“Writing, to me, is simply thinking through my fingers.” Isaac Asimov said that. So when Mr Speed requested an “art piece” for his Crimbo gift, I got to thinking.
I thought, cut and pasted and painted off and on for most of November, part of December. Mr Speed was banished from my office/studio, what with a secret work-in-progress going on and all.
I got the words for the piece, a lyric from one of his songs, early on. “I tell a story; you hear a story.” Soon after that, I knew the story I hear is about the distance in me between east and west coasts. Cut. Paste. Paint. I’d get so far, be almost done, but then I’d somehow lose it, and it would be ruined. Very often, I soon realized, it is because I really don’t know how to paint, even though I am an art school dropout.

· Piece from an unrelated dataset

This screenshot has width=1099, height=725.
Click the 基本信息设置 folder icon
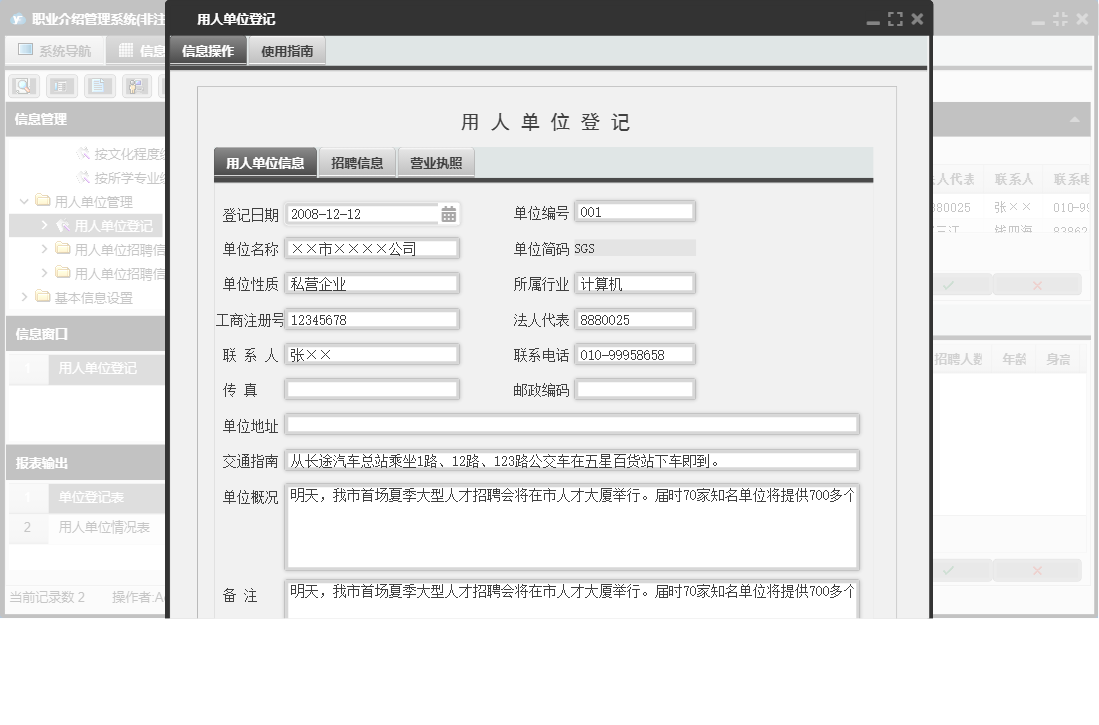[41, 296]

So I’d let the piece moulder for a few days and loathe myself, then see a solution, and carry on. Layer after layer, scraping, assessing, trying something new, listening for completion. It became a thick palimpsest of thinking through my fingers.
Finally, it was the day of receiving, and it was time to give it up and away. I hate the final piece, but loved the process of getting there, and learned a lot. Mr Speed claimed happiness.
The next day, I began a new canvas, building on the thoughts and experience of the previous one. I remembered some stuff I used to know. I ruined this one a few times too, but brought it back a little more successfully. Progress! It’s not done quite yet, but I don’t hate it. I want to cannibalize the first piece for its now-rare and dear ceramic letters, to make for Mr Speed something truer. I have finally gotten his consent — if I document the first one. Really well. (The light is crap now, but that’s a cruddy shot of the first one as a placeholder.)
Then, typically, I went a little crazy, and ordered a tabletop easel and some better-quality paints. I started another canvas. It makes me so happy to see it, and it’s ever so much easier to work on an easel. I’ll keep you apprised of my output. Thank you for your indulgence.